Alpujarra de la Sierra is a municipality located in the province of Granada, Spain. According to the 2007 census (INE), the city has a population of 1,168 inhabitants.

==History==
It was formed by the union in 1971 of Mecina Bombarón and Yegen, and is situated in the central-northern area of La Alpujarra (Granada), 108 km from the provincial capital, in the south-east of Spain. It is bounded by the municipalities of Lanteira, Válor, Ugíjar, Cádiar and Bérchules.

Its council was formed from the centres of Mecina Bombarón, Yegen and Golco, together with the cortijada (hamlet/farmstead) of Montenegro, Spain.

The municipality lies on the southern slopes of the Sierra Nevada mountains, and the houses look out towards the Mediterranean Sea in the distance. Its terraced farmlands are watered by the melting snow from above, giving rise to a high-altitude oasis of greenery above the arid foothills below.

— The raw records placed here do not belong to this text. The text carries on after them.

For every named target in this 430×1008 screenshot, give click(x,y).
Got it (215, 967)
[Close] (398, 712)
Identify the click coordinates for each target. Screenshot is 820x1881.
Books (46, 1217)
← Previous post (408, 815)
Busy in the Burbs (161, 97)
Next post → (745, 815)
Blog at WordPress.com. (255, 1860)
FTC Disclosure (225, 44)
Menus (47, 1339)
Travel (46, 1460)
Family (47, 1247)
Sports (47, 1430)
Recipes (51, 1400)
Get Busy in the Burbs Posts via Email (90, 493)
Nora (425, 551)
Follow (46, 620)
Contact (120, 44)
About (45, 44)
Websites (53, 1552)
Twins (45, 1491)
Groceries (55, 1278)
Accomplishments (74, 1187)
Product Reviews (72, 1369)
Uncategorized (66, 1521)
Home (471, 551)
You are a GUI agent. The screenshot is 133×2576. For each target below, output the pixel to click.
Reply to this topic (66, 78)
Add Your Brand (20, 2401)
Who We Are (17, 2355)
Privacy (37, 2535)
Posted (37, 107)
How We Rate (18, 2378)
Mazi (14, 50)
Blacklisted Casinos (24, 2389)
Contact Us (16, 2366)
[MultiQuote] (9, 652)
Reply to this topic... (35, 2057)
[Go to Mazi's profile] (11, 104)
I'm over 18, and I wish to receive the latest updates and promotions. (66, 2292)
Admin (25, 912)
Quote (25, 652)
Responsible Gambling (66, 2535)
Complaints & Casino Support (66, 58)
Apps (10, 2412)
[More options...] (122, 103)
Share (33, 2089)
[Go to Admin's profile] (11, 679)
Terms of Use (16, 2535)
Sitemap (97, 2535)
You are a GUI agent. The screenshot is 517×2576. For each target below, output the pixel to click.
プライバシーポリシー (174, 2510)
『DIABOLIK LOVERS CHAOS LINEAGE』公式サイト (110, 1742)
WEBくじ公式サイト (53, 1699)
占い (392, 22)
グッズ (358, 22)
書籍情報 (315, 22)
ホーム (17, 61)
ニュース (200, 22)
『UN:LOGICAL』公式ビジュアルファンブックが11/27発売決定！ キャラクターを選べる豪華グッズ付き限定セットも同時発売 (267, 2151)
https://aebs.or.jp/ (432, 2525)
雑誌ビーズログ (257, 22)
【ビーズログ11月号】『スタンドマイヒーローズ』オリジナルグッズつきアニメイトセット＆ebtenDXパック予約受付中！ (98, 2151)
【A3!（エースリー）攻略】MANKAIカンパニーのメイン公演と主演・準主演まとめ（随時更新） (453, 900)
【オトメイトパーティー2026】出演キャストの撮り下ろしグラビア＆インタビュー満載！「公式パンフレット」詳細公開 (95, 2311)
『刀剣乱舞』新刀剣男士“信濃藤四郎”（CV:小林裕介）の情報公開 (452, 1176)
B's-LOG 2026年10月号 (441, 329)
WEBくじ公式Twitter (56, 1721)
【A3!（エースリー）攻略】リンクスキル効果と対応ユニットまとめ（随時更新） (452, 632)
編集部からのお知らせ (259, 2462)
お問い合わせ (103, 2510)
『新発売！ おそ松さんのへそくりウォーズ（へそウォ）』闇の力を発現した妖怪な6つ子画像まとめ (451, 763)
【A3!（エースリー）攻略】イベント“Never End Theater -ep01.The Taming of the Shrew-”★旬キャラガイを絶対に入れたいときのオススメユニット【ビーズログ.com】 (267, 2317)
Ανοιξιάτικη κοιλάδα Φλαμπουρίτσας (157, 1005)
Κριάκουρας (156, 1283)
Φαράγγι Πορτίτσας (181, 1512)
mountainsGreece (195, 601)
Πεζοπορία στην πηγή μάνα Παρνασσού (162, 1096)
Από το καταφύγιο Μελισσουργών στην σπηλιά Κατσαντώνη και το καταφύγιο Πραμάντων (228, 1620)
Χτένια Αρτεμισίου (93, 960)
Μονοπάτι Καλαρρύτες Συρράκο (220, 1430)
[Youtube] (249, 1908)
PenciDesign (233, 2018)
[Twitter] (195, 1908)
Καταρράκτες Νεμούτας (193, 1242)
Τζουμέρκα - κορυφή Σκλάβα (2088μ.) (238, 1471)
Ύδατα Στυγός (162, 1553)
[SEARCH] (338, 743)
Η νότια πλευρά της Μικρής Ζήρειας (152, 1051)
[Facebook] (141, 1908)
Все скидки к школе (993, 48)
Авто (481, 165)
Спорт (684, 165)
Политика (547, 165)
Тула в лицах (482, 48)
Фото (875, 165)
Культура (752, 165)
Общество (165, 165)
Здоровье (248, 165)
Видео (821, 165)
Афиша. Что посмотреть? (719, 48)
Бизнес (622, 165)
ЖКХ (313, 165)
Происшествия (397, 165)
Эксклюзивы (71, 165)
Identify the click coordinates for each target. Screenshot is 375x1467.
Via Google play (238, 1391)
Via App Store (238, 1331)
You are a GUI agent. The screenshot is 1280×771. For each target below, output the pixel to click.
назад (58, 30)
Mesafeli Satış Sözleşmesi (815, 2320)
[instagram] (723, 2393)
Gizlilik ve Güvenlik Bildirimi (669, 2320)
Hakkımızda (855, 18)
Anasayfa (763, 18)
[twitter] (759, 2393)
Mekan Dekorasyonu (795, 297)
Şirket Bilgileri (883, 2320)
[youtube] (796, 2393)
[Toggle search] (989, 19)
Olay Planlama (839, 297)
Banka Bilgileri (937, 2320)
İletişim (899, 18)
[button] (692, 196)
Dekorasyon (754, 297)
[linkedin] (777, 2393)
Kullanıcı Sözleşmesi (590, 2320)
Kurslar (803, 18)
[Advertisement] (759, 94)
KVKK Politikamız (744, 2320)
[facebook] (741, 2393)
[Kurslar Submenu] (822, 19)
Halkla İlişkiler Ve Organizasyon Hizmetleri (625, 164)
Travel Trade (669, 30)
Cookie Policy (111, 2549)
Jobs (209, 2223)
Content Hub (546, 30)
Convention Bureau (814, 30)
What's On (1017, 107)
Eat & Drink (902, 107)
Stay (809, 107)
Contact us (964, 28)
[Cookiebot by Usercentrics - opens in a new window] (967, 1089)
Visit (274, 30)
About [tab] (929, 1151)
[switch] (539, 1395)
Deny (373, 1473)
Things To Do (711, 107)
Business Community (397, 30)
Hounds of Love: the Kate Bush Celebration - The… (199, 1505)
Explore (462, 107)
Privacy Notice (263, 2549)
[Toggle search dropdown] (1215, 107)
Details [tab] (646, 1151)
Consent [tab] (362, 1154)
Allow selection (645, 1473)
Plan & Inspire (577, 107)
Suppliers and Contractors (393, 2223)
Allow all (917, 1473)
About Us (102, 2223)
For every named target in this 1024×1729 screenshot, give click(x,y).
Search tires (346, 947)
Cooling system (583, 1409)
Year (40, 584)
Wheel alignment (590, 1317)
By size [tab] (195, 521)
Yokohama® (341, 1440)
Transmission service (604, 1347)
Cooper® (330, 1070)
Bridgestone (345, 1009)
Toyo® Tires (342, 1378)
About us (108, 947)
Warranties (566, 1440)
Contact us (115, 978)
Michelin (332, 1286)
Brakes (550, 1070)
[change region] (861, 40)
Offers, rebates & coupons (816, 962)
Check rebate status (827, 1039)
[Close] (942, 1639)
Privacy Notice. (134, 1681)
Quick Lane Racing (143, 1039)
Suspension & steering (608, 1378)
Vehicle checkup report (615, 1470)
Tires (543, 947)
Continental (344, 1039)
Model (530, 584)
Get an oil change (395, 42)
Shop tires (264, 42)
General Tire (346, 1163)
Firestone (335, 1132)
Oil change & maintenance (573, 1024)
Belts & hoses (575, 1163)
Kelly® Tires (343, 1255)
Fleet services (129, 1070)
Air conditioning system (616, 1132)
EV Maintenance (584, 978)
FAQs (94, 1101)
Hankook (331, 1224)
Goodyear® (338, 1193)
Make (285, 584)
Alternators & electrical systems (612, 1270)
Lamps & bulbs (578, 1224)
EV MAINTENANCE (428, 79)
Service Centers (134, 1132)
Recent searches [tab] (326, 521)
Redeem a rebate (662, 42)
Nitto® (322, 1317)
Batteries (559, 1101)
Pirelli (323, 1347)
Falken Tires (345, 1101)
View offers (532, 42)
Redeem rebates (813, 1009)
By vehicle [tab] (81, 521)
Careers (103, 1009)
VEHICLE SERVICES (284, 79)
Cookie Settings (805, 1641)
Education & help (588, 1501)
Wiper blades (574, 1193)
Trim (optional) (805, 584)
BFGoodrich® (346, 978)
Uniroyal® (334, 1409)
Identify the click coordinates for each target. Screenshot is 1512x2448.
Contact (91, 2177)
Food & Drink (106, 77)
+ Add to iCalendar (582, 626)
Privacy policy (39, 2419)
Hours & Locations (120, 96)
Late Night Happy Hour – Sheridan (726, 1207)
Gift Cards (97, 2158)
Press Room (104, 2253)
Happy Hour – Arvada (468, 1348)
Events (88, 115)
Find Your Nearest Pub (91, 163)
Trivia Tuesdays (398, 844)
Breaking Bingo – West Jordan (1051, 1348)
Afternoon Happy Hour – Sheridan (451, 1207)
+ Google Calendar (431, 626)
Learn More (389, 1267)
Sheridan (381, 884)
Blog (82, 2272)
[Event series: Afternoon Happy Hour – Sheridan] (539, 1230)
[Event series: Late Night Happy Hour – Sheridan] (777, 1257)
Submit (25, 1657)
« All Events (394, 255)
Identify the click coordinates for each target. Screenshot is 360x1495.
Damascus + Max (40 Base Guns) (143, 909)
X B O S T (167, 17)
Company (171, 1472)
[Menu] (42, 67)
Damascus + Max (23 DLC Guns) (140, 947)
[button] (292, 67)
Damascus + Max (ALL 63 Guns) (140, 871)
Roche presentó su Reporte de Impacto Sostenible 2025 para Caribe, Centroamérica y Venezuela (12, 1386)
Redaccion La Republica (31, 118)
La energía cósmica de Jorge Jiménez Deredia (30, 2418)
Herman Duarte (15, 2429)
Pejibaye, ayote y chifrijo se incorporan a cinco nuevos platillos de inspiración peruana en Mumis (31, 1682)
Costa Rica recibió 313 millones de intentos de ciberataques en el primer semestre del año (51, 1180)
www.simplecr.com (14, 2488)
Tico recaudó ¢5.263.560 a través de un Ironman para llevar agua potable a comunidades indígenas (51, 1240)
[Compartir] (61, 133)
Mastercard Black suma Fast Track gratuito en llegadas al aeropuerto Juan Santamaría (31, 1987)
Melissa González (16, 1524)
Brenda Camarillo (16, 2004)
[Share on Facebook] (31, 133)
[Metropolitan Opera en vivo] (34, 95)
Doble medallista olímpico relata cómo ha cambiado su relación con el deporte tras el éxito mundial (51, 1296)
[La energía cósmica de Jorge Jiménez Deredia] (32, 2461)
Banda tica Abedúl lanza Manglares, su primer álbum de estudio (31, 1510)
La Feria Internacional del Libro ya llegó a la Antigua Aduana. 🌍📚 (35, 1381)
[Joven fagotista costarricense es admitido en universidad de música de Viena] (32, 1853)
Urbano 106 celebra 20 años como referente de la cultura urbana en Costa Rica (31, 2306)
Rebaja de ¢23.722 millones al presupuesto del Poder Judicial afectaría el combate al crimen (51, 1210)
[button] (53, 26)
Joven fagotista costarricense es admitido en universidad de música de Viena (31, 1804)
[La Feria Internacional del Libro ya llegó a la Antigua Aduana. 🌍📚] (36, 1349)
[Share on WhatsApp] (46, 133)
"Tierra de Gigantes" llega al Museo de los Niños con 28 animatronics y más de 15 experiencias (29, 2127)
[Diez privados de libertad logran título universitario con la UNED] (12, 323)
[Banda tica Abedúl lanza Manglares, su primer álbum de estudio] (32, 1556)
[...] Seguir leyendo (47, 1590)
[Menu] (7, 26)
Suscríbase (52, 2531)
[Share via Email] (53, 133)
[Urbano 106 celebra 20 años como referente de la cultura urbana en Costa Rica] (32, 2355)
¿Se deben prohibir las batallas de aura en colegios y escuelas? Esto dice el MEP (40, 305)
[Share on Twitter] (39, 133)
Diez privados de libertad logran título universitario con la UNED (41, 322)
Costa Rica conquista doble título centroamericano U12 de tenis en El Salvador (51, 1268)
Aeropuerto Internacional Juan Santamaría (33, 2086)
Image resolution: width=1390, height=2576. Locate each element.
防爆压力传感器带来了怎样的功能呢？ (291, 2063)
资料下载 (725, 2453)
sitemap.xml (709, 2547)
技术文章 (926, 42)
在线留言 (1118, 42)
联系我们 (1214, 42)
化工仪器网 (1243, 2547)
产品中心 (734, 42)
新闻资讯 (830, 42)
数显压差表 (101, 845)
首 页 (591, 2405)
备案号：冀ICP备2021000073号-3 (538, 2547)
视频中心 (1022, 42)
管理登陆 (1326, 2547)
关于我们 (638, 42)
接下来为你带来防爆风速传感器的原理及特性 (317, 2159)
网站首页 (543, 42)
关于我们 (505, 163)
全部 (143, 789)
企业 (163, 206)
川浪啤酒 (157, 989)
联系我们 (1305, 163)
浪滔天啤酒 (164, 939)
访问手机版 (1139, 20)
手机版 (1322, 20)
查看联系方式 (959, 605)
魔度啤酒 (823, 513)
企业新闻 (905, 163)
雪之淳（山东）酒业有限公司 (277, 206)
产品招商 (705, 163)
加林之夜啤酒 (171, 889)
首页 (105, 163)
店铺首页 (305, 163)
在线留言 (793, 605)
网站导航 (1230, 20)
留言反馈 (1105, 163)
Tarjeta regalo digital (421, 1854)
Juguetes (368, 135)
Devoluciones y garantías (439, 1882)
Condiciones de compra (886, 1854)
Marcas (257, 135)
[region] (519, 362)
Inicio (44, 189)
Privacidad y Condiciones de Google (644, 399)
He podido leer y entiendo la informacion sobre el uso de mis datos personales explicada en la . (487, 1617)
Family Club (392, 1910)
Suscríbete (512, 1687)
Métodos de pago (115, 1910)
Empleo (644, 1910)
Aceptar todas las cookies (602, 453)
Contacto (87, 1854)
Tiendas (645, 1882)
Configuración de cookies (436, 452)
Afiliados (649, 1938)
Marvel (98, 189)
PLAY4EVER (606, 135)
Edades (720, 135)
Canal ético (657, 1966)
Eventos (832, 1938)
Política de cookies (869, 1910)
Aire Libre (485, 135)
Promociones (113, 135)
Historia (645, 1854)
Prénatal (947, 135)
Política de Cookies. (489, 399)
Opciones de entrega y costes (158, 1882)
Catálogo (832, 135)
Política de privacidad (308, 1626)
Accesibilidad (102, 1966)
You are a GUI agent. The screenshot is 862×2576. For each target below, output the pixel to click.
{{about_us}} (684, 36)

Alpujarra de La Sierra is one of over 50 villages in the area, which were the last stronghold of the Spanish Muslims, or Moors. Soon after the Castilians took Granada in 1492, all the region's Moors were forced to convert to Christianity. Those who refused took to the hills, settling in this remote, inaccessible area. Alpujarra de la Sierra retains its traditional Berber architecture and has many quaint white houses with flat clay roofs lining narrow streets.

Author Gerald Brenan, who wrote South from Granada, was a resident of Alpujarra de la Sierra. He rebuilt a ruined house (now marked with a plaque in his memory) and was visited by many of his friends of the famous Bloomsbury group. In his book, Brenan describes the everyday life of Yegen in the 1920s.